We recently performed a survey of automotive trade school students and 98% said they wanted to be a shop owner. I am sure if you asked this question 40 years ago, the results would have been the same. Owning a general automotive repair shop is the ultimate goal for any automotive technician – it has been this way probably for more than 100 years.
When you are in your early 20s, you know the goal but the path to making a dream possible is almost never clear. No doubt 40 years ago, the same obstacles were in the way for shop owners. But with recent changes in technology and even the economy, the path to shop ownership is even tougher.
School of Hard Knocks
In the past, the path to shop ownership usually started at a new car dealership. A potential technician started out as a porter and moved their way up the levels of C, B and eventually A mechanic. But the dealership service department life has its limits. After a few years, many future shop owners got bored
or hit the warranty-rate pay ceiling. The choices were to become the shop foreman or become their own boss and
start their own shop.
Other shop owners tell the tale of how they started with just a shack, floor jack and a dream. Some shop owners built empires, while some never left the shack.
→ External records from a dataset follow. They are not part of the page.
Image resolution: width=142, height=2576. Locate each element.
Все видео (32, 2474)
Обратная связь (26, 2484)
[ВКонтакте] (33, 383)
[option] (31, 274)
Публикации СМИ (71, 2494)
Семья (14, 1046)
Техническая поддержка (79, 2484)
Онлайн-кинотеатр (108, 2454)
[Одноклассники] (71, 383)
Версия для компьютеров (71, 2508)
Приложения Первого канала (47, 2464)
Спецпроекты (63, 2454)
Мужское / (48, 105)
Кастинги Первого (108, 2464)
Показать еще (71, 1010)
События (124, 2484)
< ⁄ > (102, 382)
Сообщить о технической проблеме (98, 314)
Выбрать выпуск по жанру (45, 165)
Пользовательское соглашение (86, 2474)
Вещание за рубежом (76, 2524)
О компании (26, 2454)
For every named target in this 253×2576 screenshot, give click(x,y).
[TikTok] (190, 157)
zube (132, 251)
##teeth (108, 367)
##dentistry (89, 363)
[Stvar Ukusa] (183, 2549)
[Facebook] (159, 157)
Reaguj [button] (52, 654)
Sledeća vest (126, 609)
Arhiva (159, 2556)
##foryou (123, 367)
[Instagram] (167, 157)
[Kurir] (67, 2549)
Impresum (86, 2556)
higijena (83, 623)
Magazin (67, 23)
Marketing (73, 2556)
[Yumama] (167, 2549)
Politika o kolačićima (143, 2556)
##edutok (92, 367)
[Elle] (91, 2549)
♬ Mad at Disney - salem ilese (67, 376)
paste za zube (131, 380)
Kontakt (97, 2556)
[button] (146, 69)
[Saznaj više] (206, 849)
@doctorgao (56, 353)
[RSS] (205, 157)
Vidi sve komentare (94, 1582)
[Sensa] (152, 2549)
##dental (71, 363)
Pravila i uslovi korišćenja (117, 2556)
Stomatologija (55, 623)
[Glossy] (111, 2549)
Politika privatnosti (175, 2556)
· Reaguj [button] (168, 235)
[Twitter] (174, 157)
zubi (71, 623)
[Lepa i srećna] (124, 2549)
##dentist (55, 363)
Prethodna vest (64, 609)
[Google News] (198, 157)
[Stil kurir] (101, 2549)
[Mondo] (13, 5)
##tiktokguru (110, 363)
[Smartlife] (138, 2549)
Yes, it is still possible for a young technician to become a traditional shop owner. With hard work and determination, it is still possible to make the transition from employee to owner. But business models are changing along with the customers.
For some newly graduated technicians, the path to ownership of a brick and mortar repair shop will happen. But some young technicians are planning to specialize in re-calibrating ADAS systems, drivability diagnostics or even mounting and balancing tires on site.
Some are planning to completely skip the idea of owning a brick and mortar business. They realize a sign on Main Street is not how the majority of customers find a shop in the age of social media and online reviews. They realize that being able to pick up a customer’s vehicle is not a burden, but an advantage.
The good news is the dream of shop ownership is not dead. The bad news is it’s harder than ever to become a shop owner. New federal and local regulations are making things tough for any small business. This is why it is critical for older shop owners to help technicians who want to be their own boss. They just need your wisdom.